**ENTRIES**

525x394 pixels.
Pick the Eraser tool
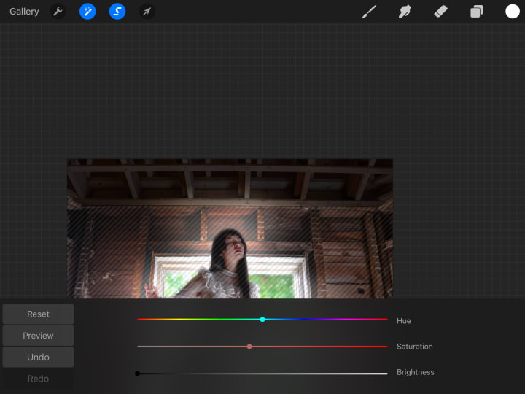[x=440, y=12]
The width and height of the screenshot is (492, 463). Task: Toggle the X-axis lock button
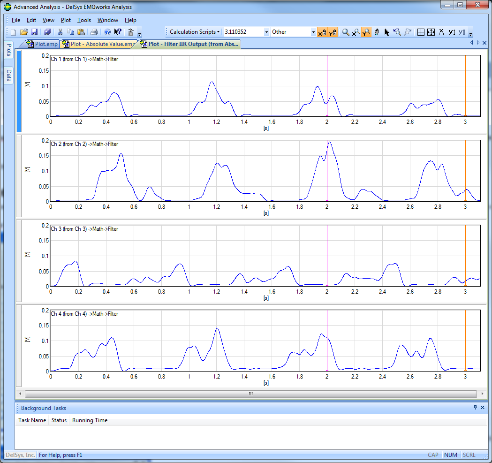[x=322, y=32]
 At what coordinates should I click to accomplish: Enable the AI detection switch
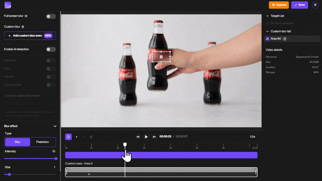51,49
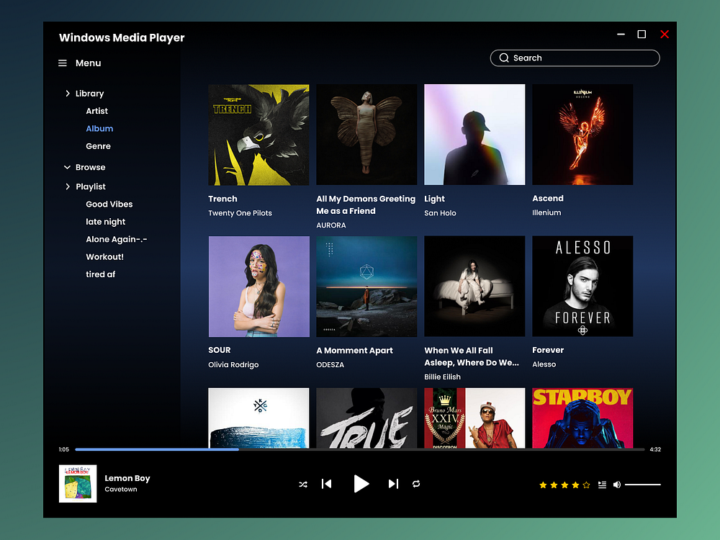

---

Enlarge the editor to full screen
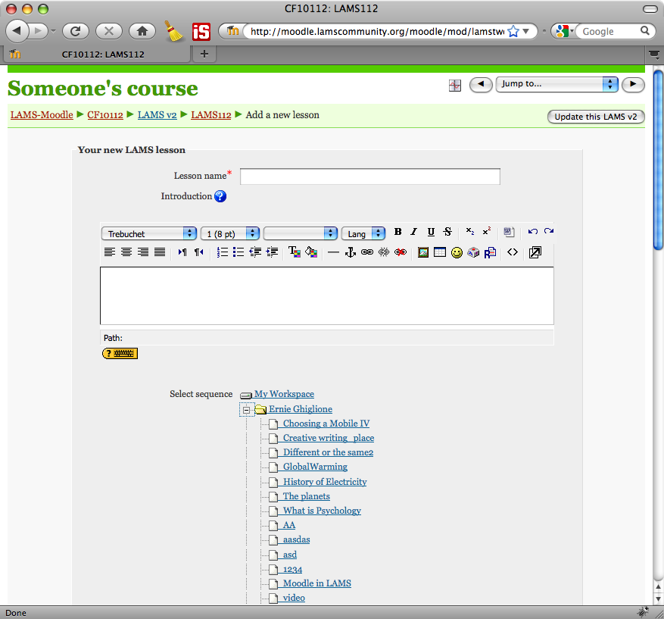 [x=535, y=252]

* * *

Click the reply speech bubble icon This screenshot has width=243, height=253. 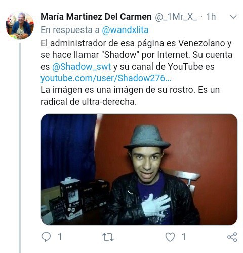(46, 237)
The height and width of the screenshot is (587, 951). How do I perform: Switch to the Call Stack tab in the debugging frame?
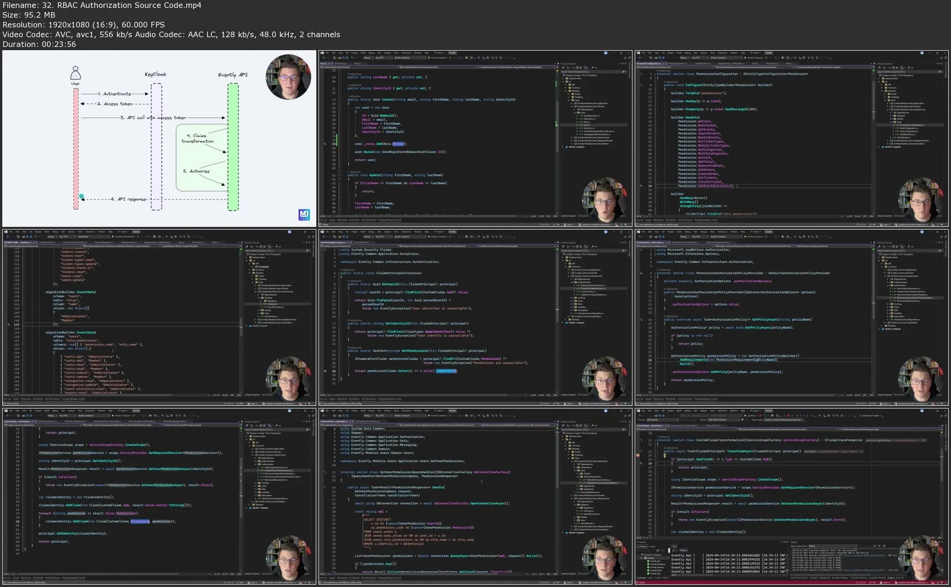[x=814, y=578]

**TASK TO CARRY OUT**
Can you pull out every line of the data from the one containing "The height and" down to the one containing "[x=814, y=578]", both ends included, and copy them without any changes? Leave the pictures out of your answer.

**TASK ANSWER**
The height and width of the screenshot is (587, 951). How do I perform: Switch to the Call Stack tab in the debugging frame?
[x=814, y=578]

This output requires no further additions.